Eu diria que é fundamental estar atento à atualidade, às contradições e aos paradoxos da sociedade. Isso é a minha matéria-prima. Depois há que conseguir produzir um apontamento crítico ou uma reflexão, com ou sem humor.
Dos trabalhos desenvolvidos ao longo da carreira, alguns que tenham sido mais marcantes?
É difícil. Já fiz cerca de 30 mil cartunes, uns resultaram melhor, outros pior.
Alguns momentos inusitados vivenciados ao longo do percurso artístico?
Aconteceu muita coisa. Lembro-me, por exemplo, de uma, na entrega de um dos prémios que ganhei. Quem me entregou o prémio foi o Presidente da República, na altura era o Jorge Sampaio.
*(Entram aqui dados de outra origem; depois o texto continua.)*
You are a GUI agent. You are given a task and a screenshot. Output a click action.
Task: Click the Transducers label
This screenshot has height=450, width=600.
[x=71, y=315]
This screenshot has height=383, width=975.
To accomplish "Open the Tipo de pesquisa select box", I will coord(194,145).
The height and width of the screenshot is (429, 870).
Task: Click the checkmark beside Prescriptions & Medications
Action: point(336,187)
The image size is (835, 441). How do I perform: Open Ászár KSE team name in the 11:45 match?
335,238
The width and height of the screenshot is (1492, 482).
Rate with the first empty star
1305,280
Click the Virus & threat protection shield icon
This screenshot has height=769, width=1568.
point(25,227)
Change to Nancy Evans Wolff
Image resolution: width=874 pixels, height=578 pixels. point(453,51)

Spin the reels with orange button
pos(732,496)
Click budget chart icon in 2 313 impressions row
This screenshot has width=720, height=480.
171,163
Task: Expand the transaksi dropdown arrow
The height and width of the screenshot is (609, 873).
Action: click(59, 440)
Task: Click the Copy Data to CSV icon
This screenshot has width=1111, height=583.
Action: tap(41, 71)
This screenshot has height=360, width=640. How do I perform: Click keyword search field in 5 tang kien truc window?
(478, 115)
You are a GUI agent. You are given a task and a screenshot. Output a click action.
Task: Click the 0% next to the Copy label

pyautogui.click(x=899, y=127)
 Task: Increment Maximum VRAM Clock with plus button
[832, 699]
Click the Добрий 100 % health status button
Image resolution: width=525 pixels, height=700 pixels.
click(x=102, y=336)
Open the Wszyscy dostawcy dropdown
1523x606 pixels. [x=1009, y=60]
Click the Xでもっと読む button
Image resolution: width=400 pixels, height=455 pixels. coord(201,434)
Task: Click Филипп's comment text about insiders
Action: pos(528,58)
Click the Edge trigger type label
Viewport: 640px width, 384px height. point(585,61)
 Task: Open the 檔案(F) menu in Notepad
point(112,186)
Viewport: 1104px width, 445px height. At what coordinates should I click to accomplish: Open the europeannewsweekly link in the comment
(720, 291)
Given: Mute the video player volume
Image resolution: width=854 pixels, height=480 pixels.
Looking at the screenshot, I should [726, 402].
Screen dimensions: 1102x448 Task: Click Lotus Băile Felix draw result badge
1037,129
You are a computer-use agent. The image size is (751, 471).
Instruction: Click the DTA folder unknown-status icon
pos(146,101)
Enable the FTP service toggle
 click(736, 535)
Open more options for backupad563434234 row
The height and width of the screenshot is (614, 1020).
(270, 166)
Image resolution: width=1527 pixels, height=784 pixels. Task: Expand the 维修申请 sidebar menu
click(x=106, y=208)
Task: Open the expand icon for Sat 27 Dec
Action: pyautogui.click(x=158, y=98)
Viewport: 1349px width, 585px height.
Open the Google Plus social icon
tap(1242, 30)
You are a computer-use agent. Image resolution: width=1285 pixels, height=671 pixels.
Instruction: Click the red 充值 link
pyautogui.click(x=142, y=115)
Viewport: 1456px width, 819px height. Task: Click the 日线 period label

A seguir fomos jantar, ele pegou num papel e pediu-me para lhe fazer um desenho. Eu costumava desenhá-lo nuns cartunes semanais que fazia na altura, sempre num tom crítico. Então fiz um desenho com o Presidente Jorge Sampaio a dizer: “É a primeira vez que este tipo me desenha sem ser para dizer mal de mim”. Ele agradeceu e guardou o boneco, todo contente.
Que peso têm as novas tecnologias na carreira artística de Luís Afonso?
São fundamentais. O meu trabalho é integralmente digital há 21 anos. Deixei de usar papel no início do século. Desenho diretamente num ecrã ligado ao computador.
Qual a opinião sobre o estado da arte dos cartunes em Portugal?
Somos praticamente os mesmos de há 30 anos, e infelizmente já morreram grandes cartunistas, como os casos de Sam e Augusto Cid. Há pouca gente nova. Da nova geração, o nome que mais se destaca é, sem dúvida, o André Carrilho. A crise da imprensa, que vem de há muito, tem contribuído para os jornais não investirem nesta área.
Como tem sido vivido este período de ‘stand by’ no mundo? A pandemia promove o cartune?
O que é difícil é não fazer cartunes sobre a covid-19, uma vez que tem monopolizado a atualidade. Preferia não o fazer, claro, mas não há como fugir ao tema.
O que está na “manga” a curto e médio prazo?
Para já, é ver se a pandemia acaba. É difícil fazer projetos sem a tal luz ao fundo do túnel.